Antagonization of Ghrelin Suppresses Muscle Protein Deposition by Altering Gut Microbiota and Serum Amino Acid Composition in a Pig Model

Biology (Basel) 2022 May 30;11(6):840.PMID:35741361DOI:10.3390/biology11060840.

Ghrelin is an appetite-stimulating hormone that can increase food intake and has been reported to prevent muscle loss; however, the mechanism is not yet fully understood. In this study, [D-Lys3]-GHRP-6 (GHRP) was used to investigate the effects of the antagonization of ghrelin on muscle protein deposition, eating patterns and gut microbiota in a pig model. We found that the growth performance and muscle fiber cross-sectional area of pigs treated with GHRP were significantly reduced compared with the control (CON) group. Moreover, the levels of serum isoleucine, methionine, arginine and tyrosine in the GHRP group were lower than that of the CON group. The abundance of acetate-producing bacteria (Oscillospiraceae UCG-005, Parabacteroides and Oscillospiraceae NK4A214 group) and acetate concentration in the colons of pigs treated with GHRP were significantly reduced. In addition, the injection of GHRP down-regulated the mRNA expression of MCT-1 and mTOR, and it up-regulated the mRNA expression of HDAC1, FOXO1 and Beclin-1. In summary, the antagonization of ghrelin reduced the concentration of important signal molecules (Arg, Met and Ile) that activate the mTOR pathway, concurrently reduce the concentration of HDAC inhibitors (acetate), promote autophagy and finally reduce protein deposition in muscles.

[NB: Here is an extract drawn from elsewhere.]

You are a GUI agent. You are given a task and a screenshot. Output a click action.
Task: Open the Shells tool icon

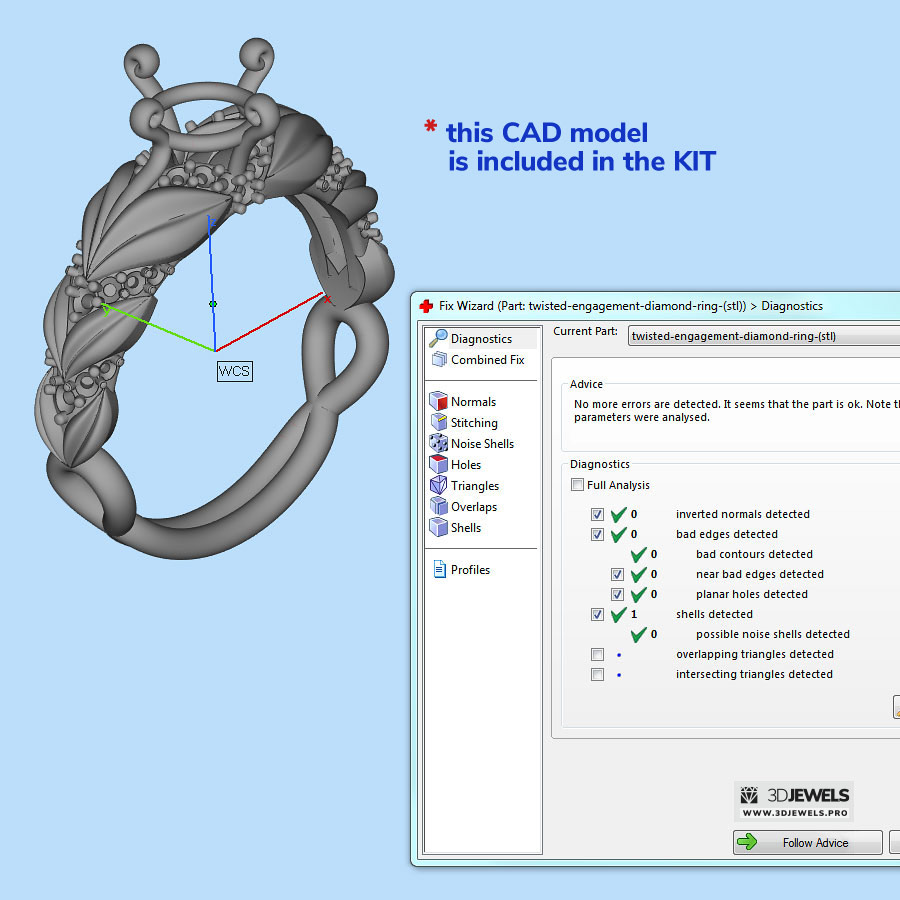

Relationship between GHRP-6 and TPA in the regulation of growth hormone secretion by human pituitary somatotrophinomas

J Tongji Med Univ 1997;17(3):132-5.PMID:9812762DOI:10.1007/BF02888286.

Growth hormone releasing peptide (GHRP-6) is a synthetic hexapeptide which specifically stimulates secretion of growth hormone (GH) by pituitary somatotrophs. Phorbel ester, 1, 2 tetradecanoylphorbol 13 acetate (TPA) can also stimulate releasing of GH. The precise intracellular mechanism has not been entirely deciphered. We used cell cultures of human pituitary somatotrophinomas to investigate the relation between GHRP-6 and TPA on membrane phosphatidylinositol (PI) turnover and GH secretion. The results showed that the working mechanisms of GHRP-6 and TPA are not identical, although they all can stimulate GH secretion in human pituitary somatotrophinomas. This indicates that PI-PKC signal transduction system may play a crucial role in the regulation of GH secretion.